Oysterville, Washington

2013.09.09

From Westport, we continued down WA-105 along the coast and then along Willapa Bay.  It is the second-largest west coast estuary with over 260 square miles of water, largely protected by the aptly named Long Beach Peninsula.  A few fishing towns are scattered around the bay and it provides nearly 10% of the domestic oyster harvest, but much of the bay area is within the Willapa National Wildlife Refuge.

We paused on the north shore for a quick lunch.

At Raymond, Washington, we rejoined US-101 and continued down the inside of Willapa Bay, around the southern tip, and on to Long Beach Peninsula.  About fifteen miles up the peninsula, on the bay side, is the tiny community of Oysterville, a National Historic District.

The first settlers, Isaac Clark and Robert Espy, arrived in 1854.  Chief Nahcati of the Chinook pointed them towards rich oyster beds.  Clark and Espy sold the oysters for $1 a basket to schooners bound for San Francisco.  There, the tiny oysters sold for more than $40 a plate.  Five hundred settlers arrived within months, and Oysterville became the county seat of Pacific County, Washington Territory.  There was a school, two hotels, a weekly paper, and (at length) a church and a college.  For a town swimming in gold coins from the oyster trade, it is surprising that no one ever established a bank.  Residents hid coins under mattresses or buried in tin cans.

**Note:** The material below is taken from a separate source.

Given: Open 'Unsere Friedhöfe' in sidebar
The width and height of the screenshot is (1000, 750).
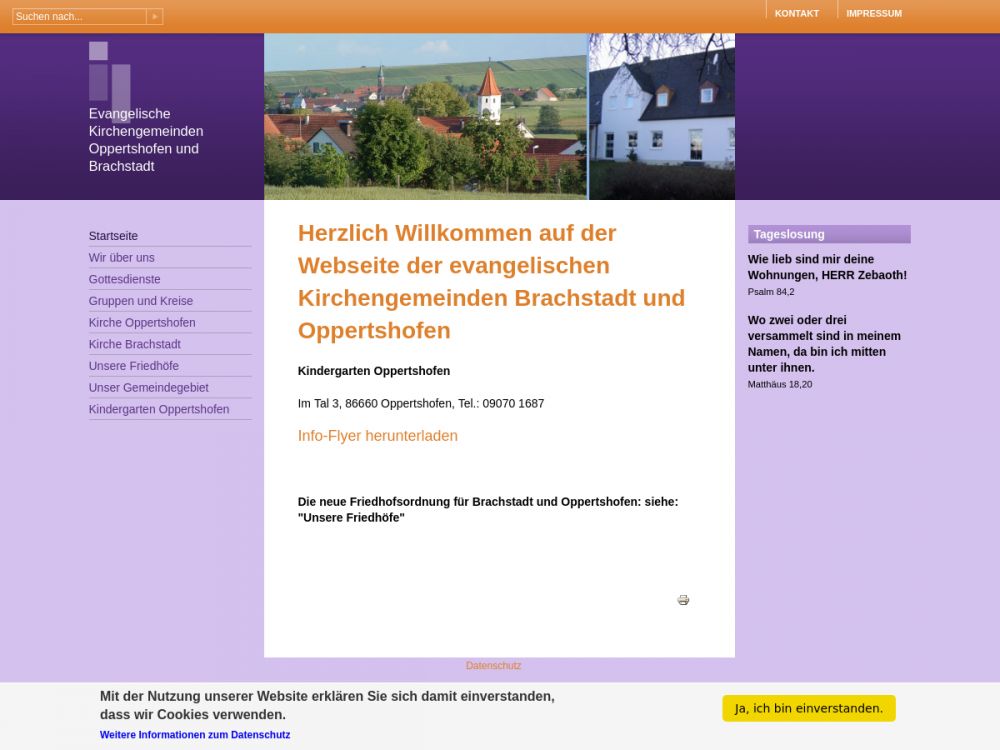Looking at the screenshot, I should pos(133,366).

Around 1880, the long-anticipated railroad stopped at Nahcotta, four miles south.  Meanwhile, the native oysters had become scarce from overharvesting, and many people left.  The county seat was moved to South Bend in 1893, and Oysterville drifted into relative obscurity.  Time and the elements took their toll, and most of the town has vanished.  What now appears to be the main road was originally Fourth Street, while Front Street (if anything remains) is out in the tidelands.

We drove back down the peninsula and crossed the long bridge over the Columbia River to Astoria, Oregon.  The skies had been gray and gloomy all the way down the coast from Ocean Shores to Oysterville, but just 30 miles further south, it was sunny in Astoria.

After a brief stop, we took US-30 back to Portland and the end of our journey.